American Dialect: Baltimore & The Wire

6 October 2006

It’s rare for a television show to accurately portray regional or social dialects, but one show that has done so consistently over the past few years is HBO’s The Wire. Set in inner-city Baltimore, the show details the exploits of a police department wiretap unit and the drug dealers it pursues. Throughout the show, which has just started its fourth season on the pay-TV channel, the characters speak in authentic Baltimore dialects.

In addition to its linguistic accuracy, it’s probably the best show on television right now–at least, that is, until tonight’s season premiere of Battlestar Galactica. The drama is gripping, the dialogue well-written, and the characters multi-layered and intricate. It’s also a very adult program, not at all suitable for children, with horrifying portrayals of the violence that surrounds illegal drug trafficking.

But here we’re primarily concerned with dialects and there are two major ones that appear on the show. The most striking, at least to most viewers, is the speech of the drug dealers, a local variation on the inner-city African-American dialect. The second is almost Southern dialect of Baltimore’s white working class, heard on the show most often from the mouth’s of police officers.

The opening scene of this season’s first episode demonstrates the difference between these two dialects, both linguistically and socially. Snoop, a cold-blooded assassin, is buying a nail-gun in a hardware store. The store clerk shows her one that is the "Cadillac of nail guns." Later on, Snoop tells a fellow assassin "He mean Lexus, but he ain’t know it." A deft bit of writing that is both authentic and demonstrative of the social distinctions contained within automobile brands.

Last season, when a police commander permitted drugs in a particular section of west Baltimore in order to control crime everywhere else in his district, the police officers took to calling the area Amsterdam, because drugs were "legal" there. The dealers, not understanding the reference to Dutch drug laws, took this to mean Hamsterdam, because it was like a cage where the police could watch them like pet rodents. Another bit of clever writing that combines a pun with social commentary.

Among the dealers, what up and yo are the common greetings. One boy tells a friend after spotting an undercover cop, "yo, he police." The most common epithets are bitch, used to refer to both men and women (or perhaps more accurately boys and girls as most of the dealers are, sadly, still in their teens), and nigger.

Working-class black dialect is also captured. An African-American political campaign manager assures his white candidate that it is possible for him to win the black vote, "Black folk been voting white for a long time. It’s y’all that don’t never vote black."

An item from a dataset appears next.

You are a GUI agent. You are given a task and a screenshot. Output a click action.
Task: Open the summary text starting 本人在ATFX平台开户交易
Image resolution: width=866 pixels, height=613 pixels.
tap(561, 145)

Distinct from the African-American dialects portrayed on the show, but just as authentic, is the speech of the white police officers. Bawlmer accents abound, particularly among the minor characters–it’s clear that the producers have done a lot of local casting. Police slang is also common. The word police is used to mean police officer, as in "being a police isn’t just about carrying a gun." Innocent bystanders are taxpayers, ghetto youths are hoppers, and quick arrests without a lengthy investigation are rips. And of course, the famous Baltimore honorific hon is often heard.